宅建士試験で度々出題される連帯債務、保証債務及び連帯保証。同じような単語が並んでいて
ややこしい範囲です。今回はこの3つの違いを図を用いてわかりやすく解説していきます。
目次
連帯債務・保証債務・連帯保証を絵で解説
まず、連帯債務・保証債務・連帯保証で出てくる登場人物を大まかに絵で表すと以下のようになります。
「連帯債務」では主に連帯債務者(複数人)と債権者が登場します。
「保証債務」では主に債権者と主たる債務者、そして保証人が登場します。
「連帯保証」では主に債権者と主たる債務者、そして連帯保証人が登場します。
連帯債務とは?
図1
例えば、上記のように居酒屋店内で3人のお客が飲み食いしてお会計が12,000円となった。
この時、店員(以降、債権者と呼ぶ)は
①お客(以降、連帯債務者)A、B、C3人全員に12,000円全額を請求する事ができます。
②そしてAが12,000円全額店員に支払った場合、債務者全員が債務を免れることができます。
③Aは後でB、Cが負担している額4,000円(負担部分という)を請求できます。
これで皆、無事に解決することができました。
このようにA、B、C全員が連帯して債務を負うことを連帯債務と言います。
上記のように1人の連帯債務者が全額支払うと、他の連帯債務者が債務を免れることができます。つまり、他の連帯債務者に効力が及んでいることになります。(この場合、債務を免れるという効力)←ココ重要!!
連帯債務者では「他の連帯債務者に効力が及ぶ」ものと「他の連帯債務者に効力が及ばない」
ものの2通りがあります。もう少し具体的に言いますと以下の図になります。
他の連帯債務者に効力が及ぶものには「相続」、「請求」、「時効」があります。
また、他の連帯債務者に効力が及ばないものには「承認」、「無効・取消し」、「期限の猶予」があります。

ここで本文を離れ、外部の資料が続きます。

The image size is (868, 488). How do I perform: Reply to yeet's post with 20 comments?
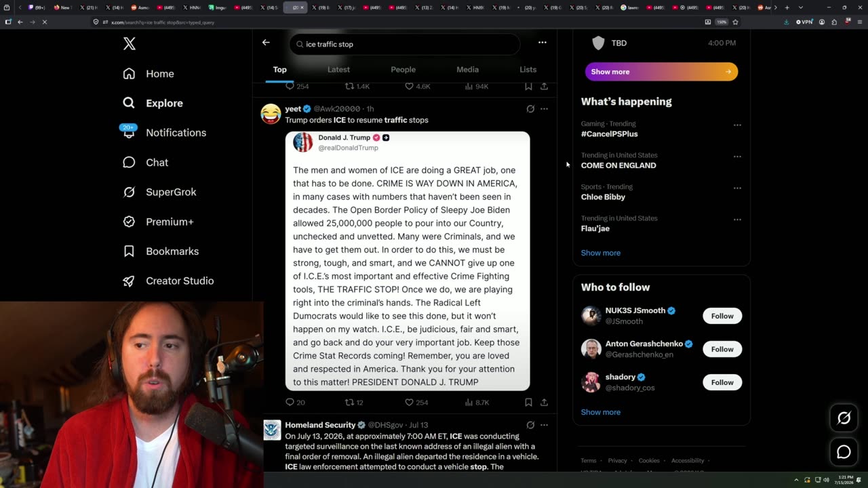pyautogui.click(x=295, y=402)
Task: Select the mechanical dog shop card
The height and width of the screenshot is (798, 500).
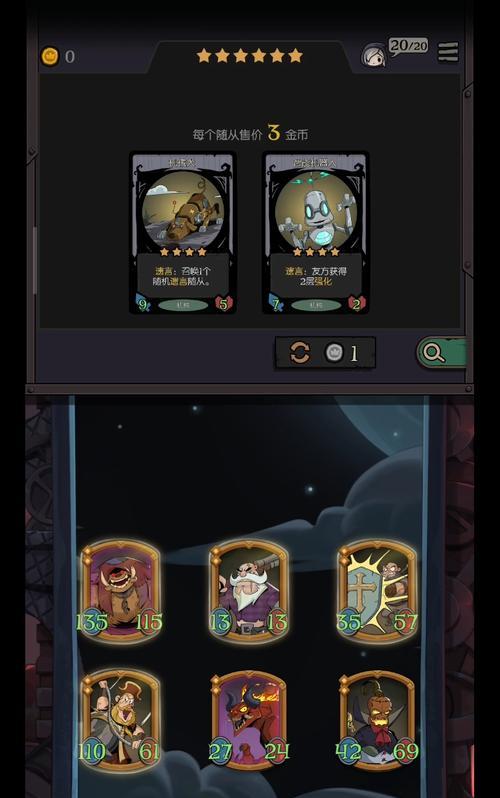Action: point(183,233)
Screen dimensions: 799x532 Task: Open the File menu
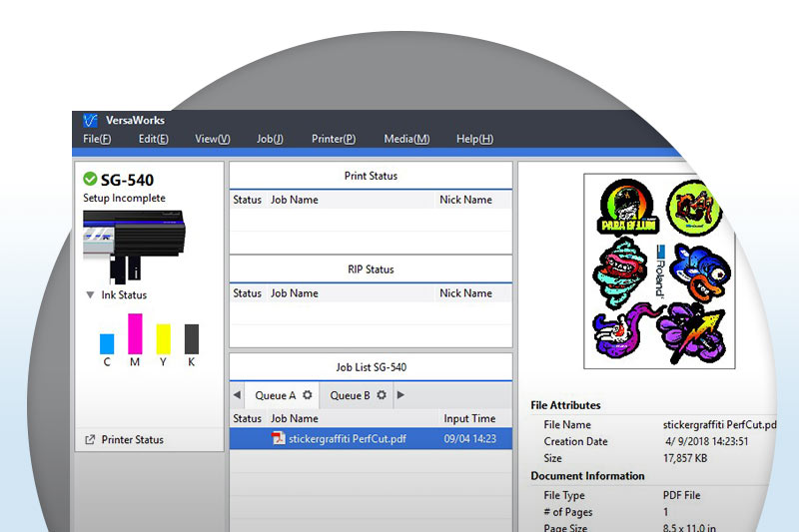pyautogui.click(x=97, y=139)
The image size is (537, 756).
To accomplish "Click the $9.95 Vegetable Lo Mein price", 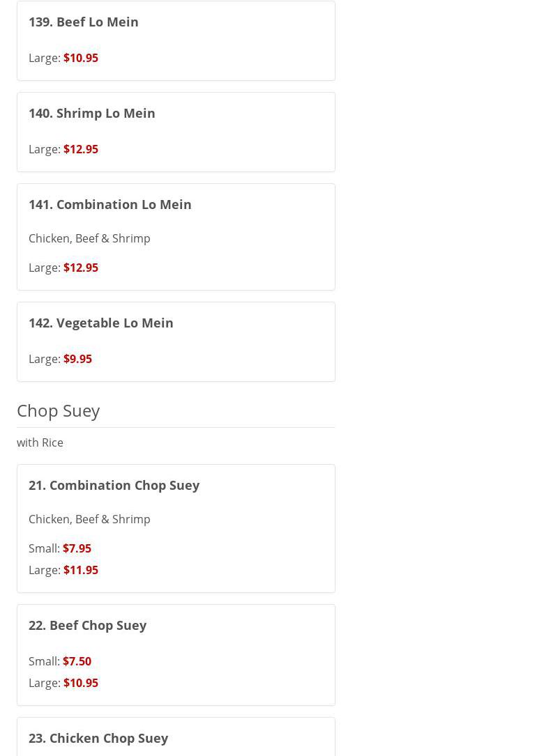I will click(x=77, y=359).
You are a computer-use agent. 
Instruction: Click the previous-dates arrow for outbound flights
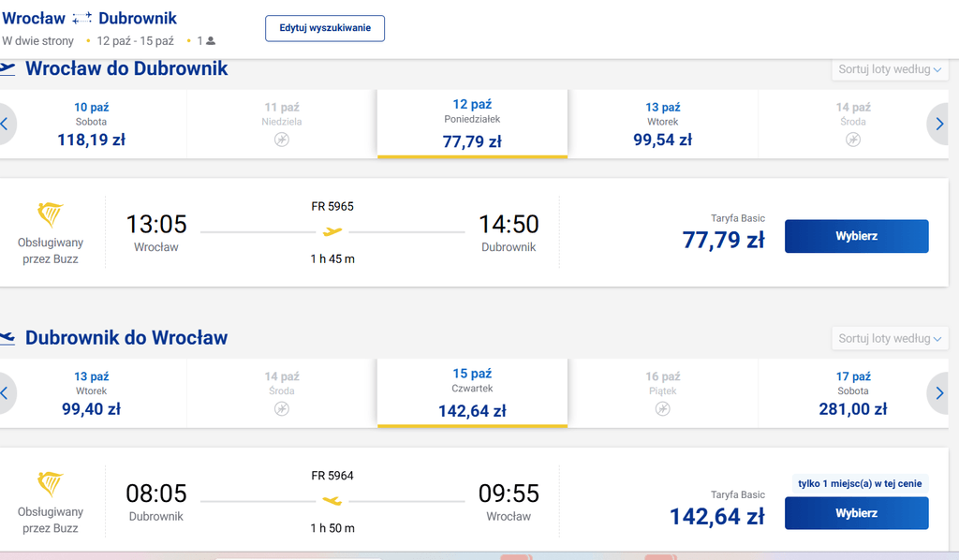[x=5, y=125]
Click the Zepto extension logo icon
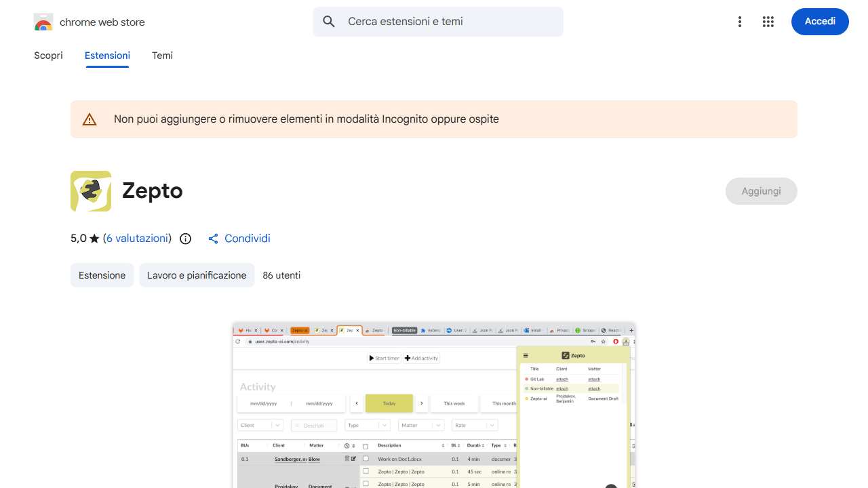Viewport: 868px width, 488px height. [x=91, y=191]
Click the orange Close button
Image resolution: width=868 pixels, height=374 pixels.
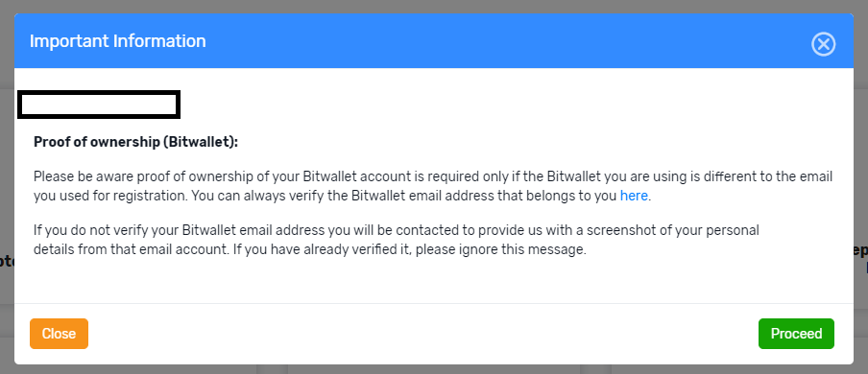(x=59, y=334)
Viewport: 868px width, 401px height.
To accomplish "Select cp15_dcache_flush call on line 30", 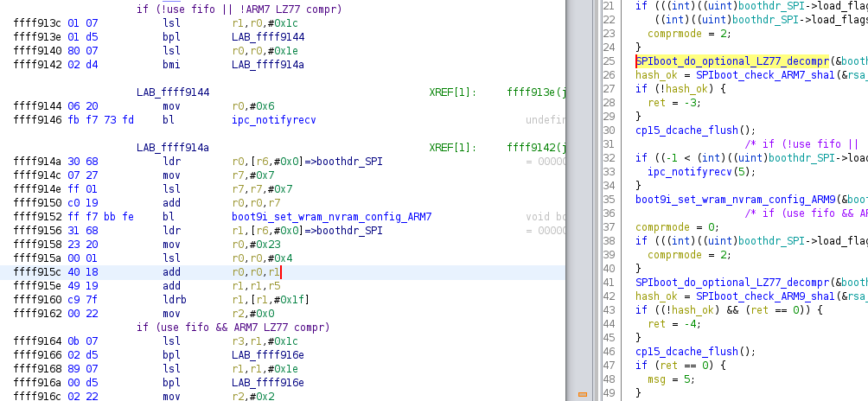I will click(x=683, y=130).
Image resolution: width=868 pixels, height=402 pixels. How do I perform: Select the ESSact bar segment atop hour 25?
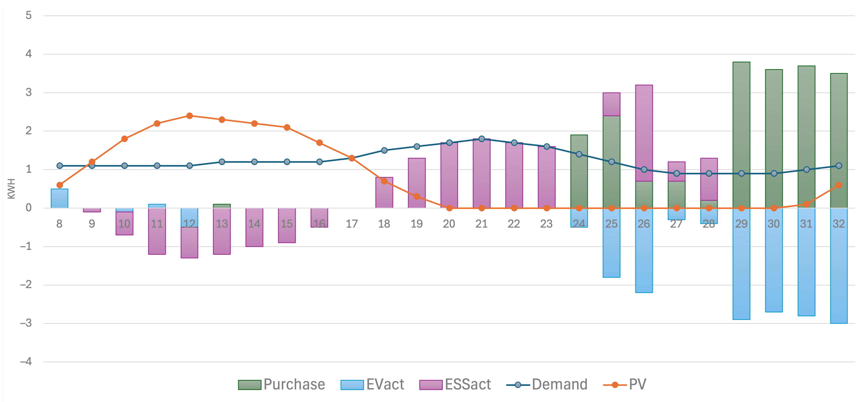(x=611, y=104)
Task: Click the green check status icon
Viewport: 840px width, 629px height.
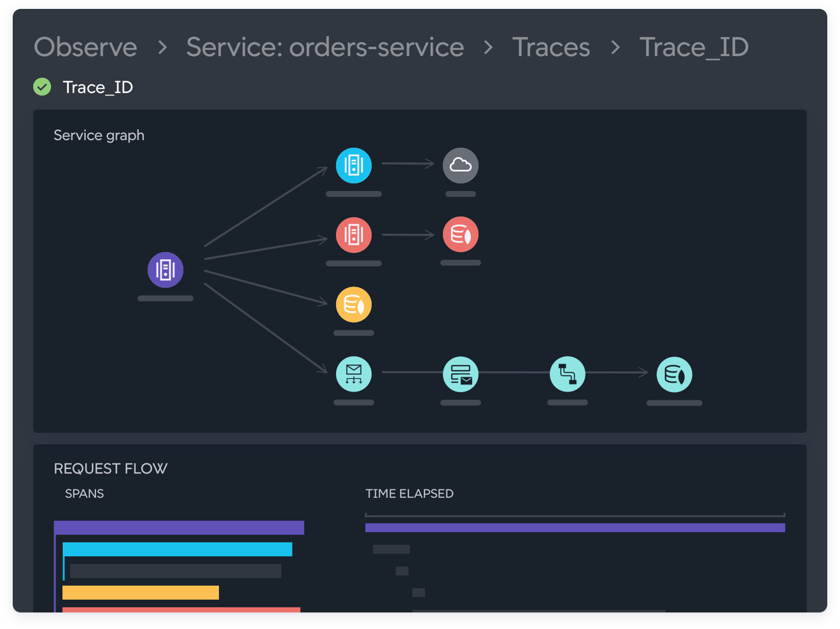Action: (x=43, y=87)
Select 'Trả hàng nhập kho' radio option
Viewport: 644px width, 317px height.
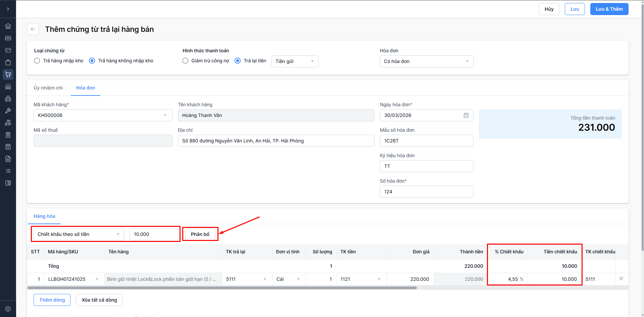37,61
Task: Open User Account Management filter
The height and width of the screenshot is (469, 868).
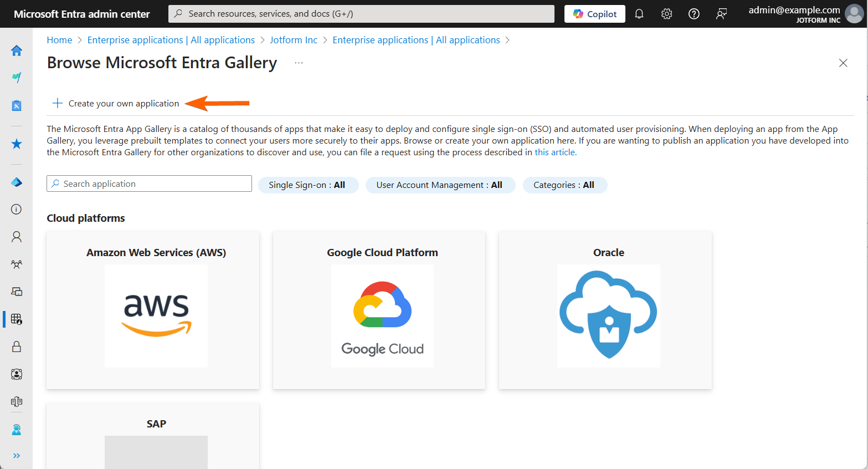Action: point(440,185)
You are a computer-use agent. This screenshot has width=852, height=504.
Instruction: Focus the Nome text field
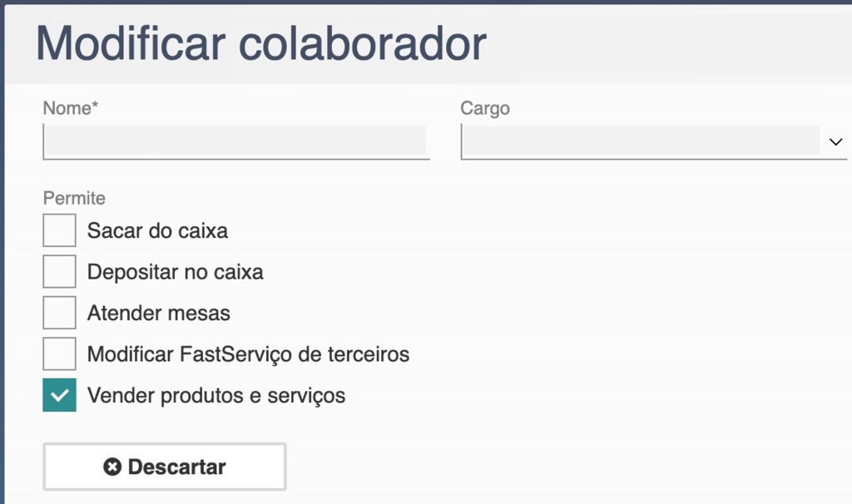(x=235, y=142)
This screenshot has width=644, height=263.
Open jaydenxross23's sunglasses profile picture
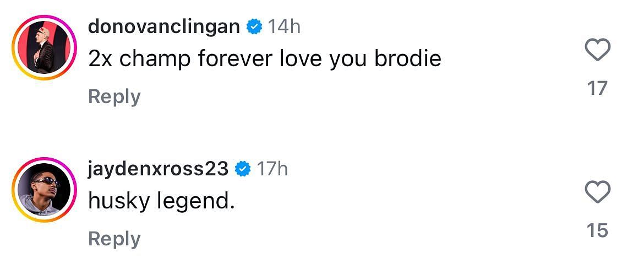(x=45, y=190)
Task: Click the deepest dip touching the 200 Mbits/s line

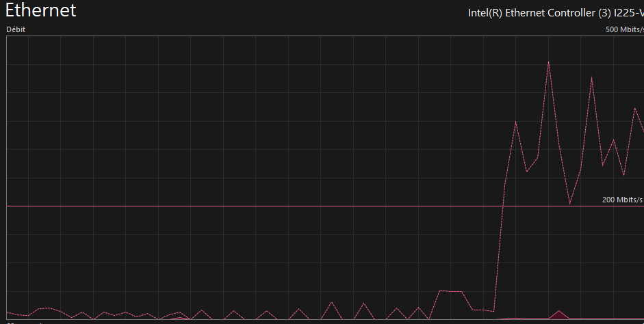Action: [x=569, y=203]

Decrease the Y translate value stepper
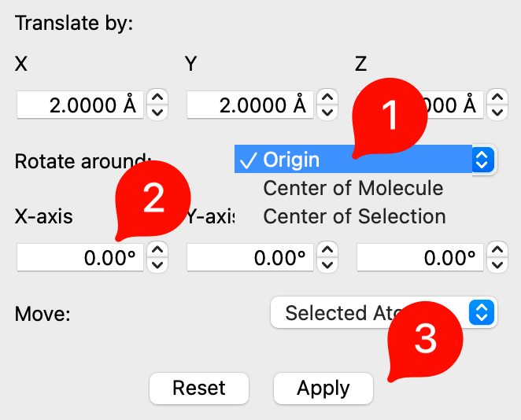tap(327, 112)
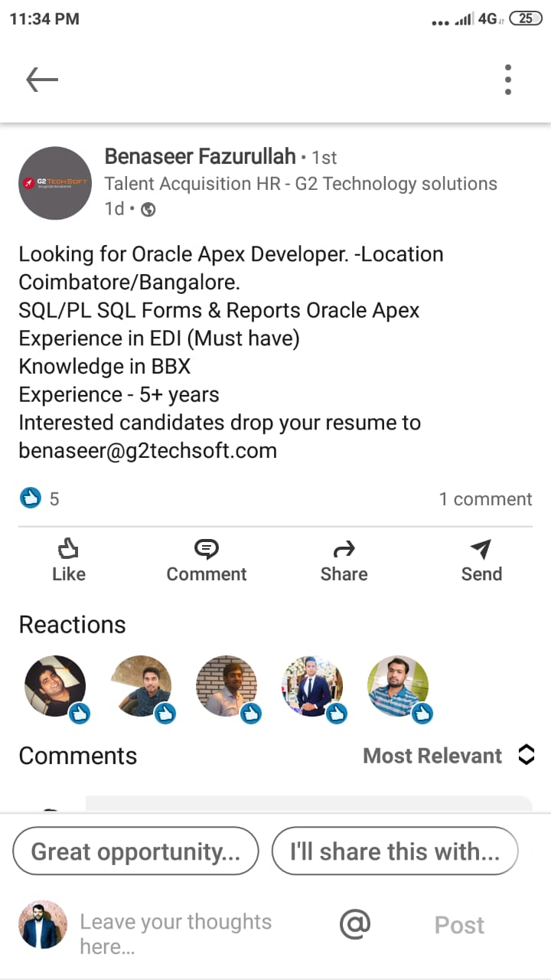Screen dimensions: 551x980
Task: Tap the blue like reaction count icon
Action: click(30, 499)
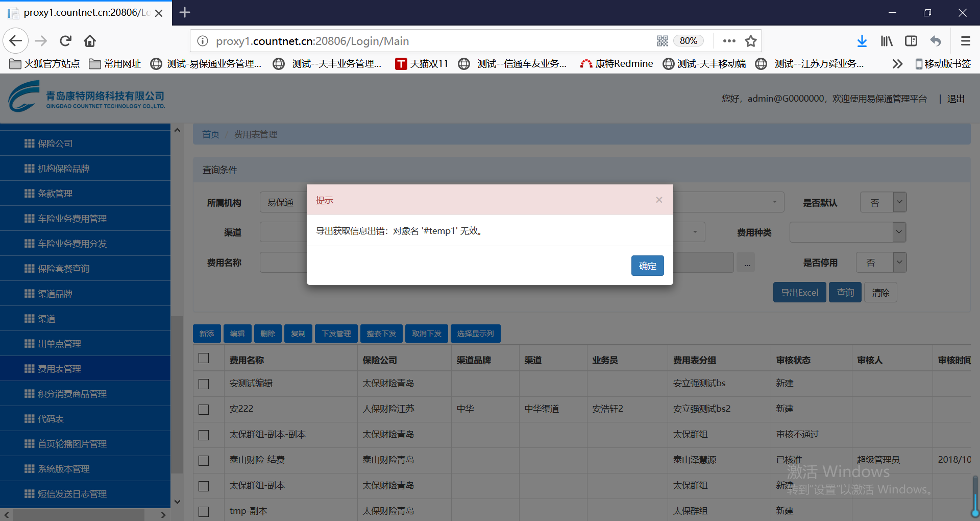The image size is (980, 521).
Task: Show the QR code icon in address bar
Action: pyautogui.click(x=662, y=41)
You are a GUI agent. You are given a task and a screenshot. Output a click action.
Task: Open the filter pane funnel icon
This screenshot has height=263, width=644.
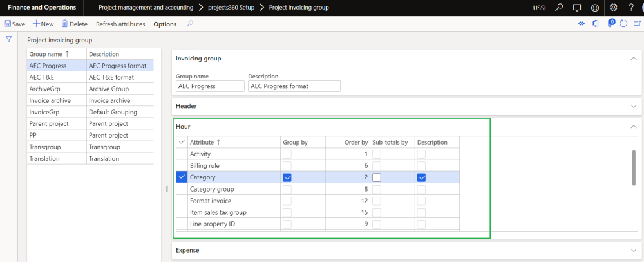point(9,39)
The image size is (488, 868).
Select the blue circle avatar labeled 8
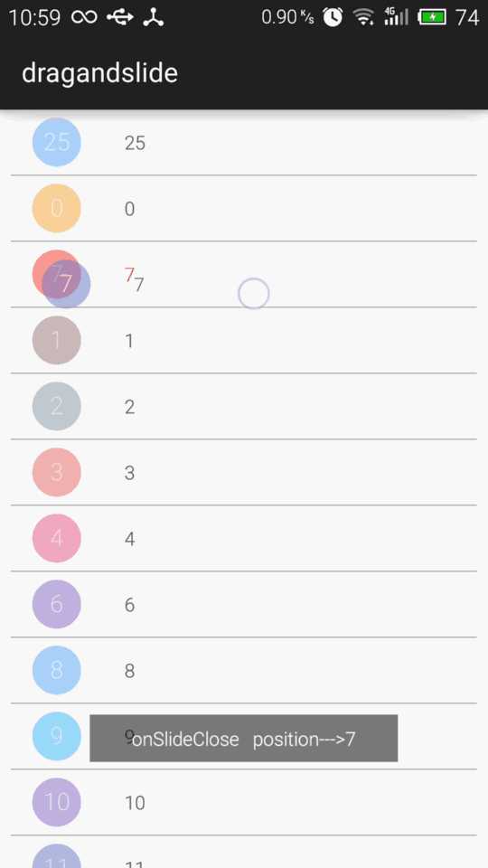[56, 670]
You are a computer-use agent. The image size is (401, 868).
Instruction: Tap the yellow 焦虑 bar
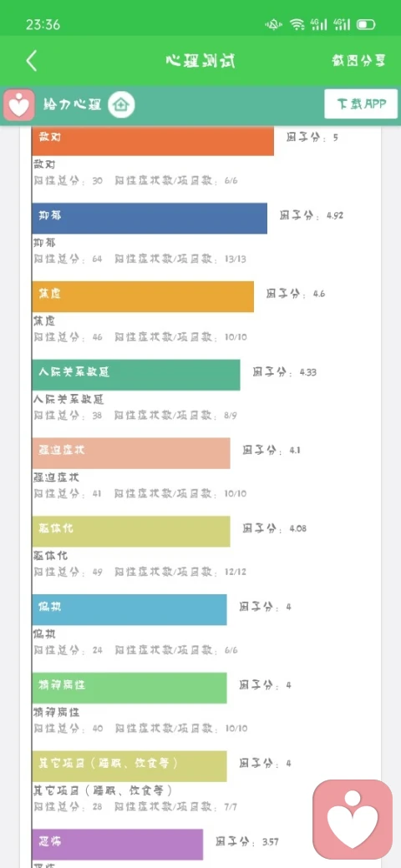point(143,296)
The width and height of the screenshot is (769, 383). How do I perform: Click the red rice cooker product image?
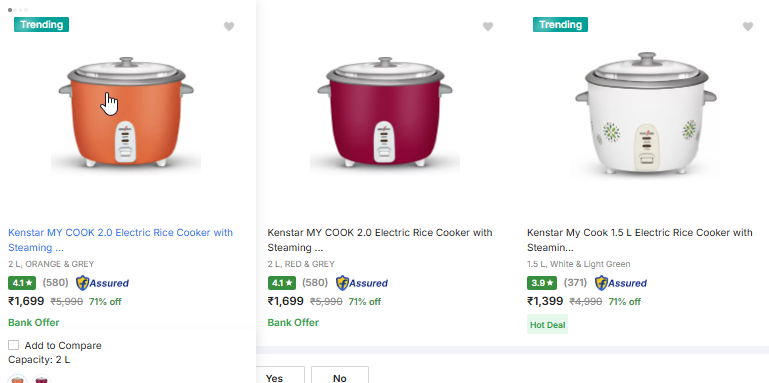click(x=385, y=114)
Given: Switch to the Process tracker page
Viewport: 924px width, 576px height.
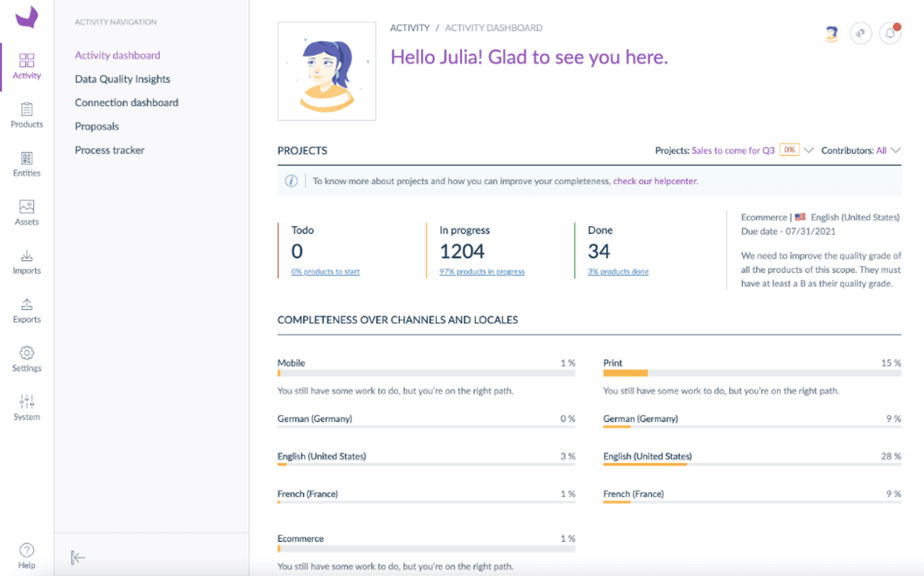Looking at the screenshot, I should click(x=110, y=150).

ここは宅建士の勉強をするにあたり、混乱する範囲なので覚えておきましょう。
今回は「請求」と「承認」について説明します。
請求
図1を元に説明しますと、債権者がAに請求すると、直接請求していないB・Cにも請求したことになり、効力が及びます。
こうしたことにより、A、B及びCに
・時効の中断 ・履行遅滞
の2つの効果が生じます。
つまり、債権者がAに請求するとB・Cにも「12,000円を払う為の消滅時効」が中断されます。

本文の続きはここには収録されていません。